Так было в конце тридцатых годов, уже после бегства в Ленинград мужа, разыскивавшегося парижской полицией за соучастие в политическом убийстве. Именно тогда она узнала о сотрудничестве Сергея с советской службой безопасности (НКВД) и, униженная, тут же пожелала убить свой стыд в каком-нибудь второсортном отеле в объятиях молодого мужчины, с которым только что познакомилась. Она не знала, что с Юрием Ивасеком – в будущем известным преподавателем русской литературы – она может проводить только платонические ночи и дни, испытывать платонические оргазмы и проливать платонические слезы. Как раньше с Завадским, Волконским или Штайгером. Может быть – сама далекая от гетеросексуальной корректности – так она солидаризировалась с их сексуальной инаковостью. А может быть просто всегда знала (предчувствовала) и в этом вызове для себя, обольстительницы, искала дополнительных источников возбуждения?
Так было на рубеже тридцатых и сороковых годов, уже после возвращения на родину (18 июня 1939).

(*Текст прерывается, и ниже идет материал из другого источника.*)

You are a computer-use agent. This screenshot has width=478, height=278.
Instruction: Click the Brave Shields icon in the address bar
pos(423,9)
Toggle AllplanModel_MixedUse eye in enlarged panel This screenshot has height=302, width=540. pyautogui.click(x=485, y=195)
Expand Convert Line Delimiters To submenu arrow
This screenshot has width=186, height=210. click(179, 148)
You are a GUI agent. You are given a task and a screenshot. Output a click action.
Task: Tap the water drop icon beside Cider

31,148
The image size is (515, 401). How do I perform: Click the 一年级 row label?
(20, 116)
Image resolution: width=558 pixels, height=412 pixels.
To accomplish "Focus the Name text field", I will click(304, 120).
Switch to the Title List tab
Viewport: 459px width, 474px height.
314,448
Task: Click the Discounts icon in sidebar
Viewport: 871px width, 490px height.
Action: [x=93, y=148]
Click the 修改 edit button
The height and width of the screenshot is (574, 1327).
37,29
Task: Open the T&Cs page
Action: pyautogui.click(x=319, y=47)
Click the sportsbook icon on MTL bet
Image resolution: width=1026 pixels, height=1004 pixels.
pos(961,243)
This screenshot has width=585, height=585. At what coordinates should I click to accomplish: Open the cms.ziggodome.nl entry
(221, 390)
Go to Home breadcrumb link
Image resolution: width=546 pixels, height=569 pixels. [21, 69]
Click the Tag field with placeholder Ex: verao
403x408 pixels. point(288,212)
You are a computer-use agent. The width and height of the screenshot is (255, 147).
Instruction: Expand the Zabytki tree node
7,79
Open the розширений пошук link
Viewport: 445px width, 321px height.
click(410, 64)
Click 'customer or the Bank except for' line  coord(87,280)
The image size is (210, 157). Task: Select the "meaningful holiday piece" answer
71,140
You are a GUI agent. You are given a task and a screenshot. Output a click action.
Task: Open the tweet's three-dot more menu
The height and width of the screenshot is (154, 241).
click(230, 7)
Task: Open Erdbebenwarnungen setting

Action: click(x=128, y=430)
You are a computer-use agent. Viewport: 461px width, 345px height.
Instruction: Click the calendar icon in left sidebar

Мария Белкина в 1940 или в 1941 году встретила Марину Цветаеву в Клубе Писателей на ул. Воровского. Поэтесса в молитвенной сосредоточенности в одиночестве просматривала книги. Это была такая романтическая, волнующая поза, которую правильно проинтерпретировала также находившаяся там переводчица Нина Яковлева. Оказалось, что сцена была поставлена для глаз молодого поэта (возможно, Арсения Тарковского?), которым она была увлечена. Он, правда, появился, но в обществе жены. Так что не подошел к Марине и не поздоровался[77].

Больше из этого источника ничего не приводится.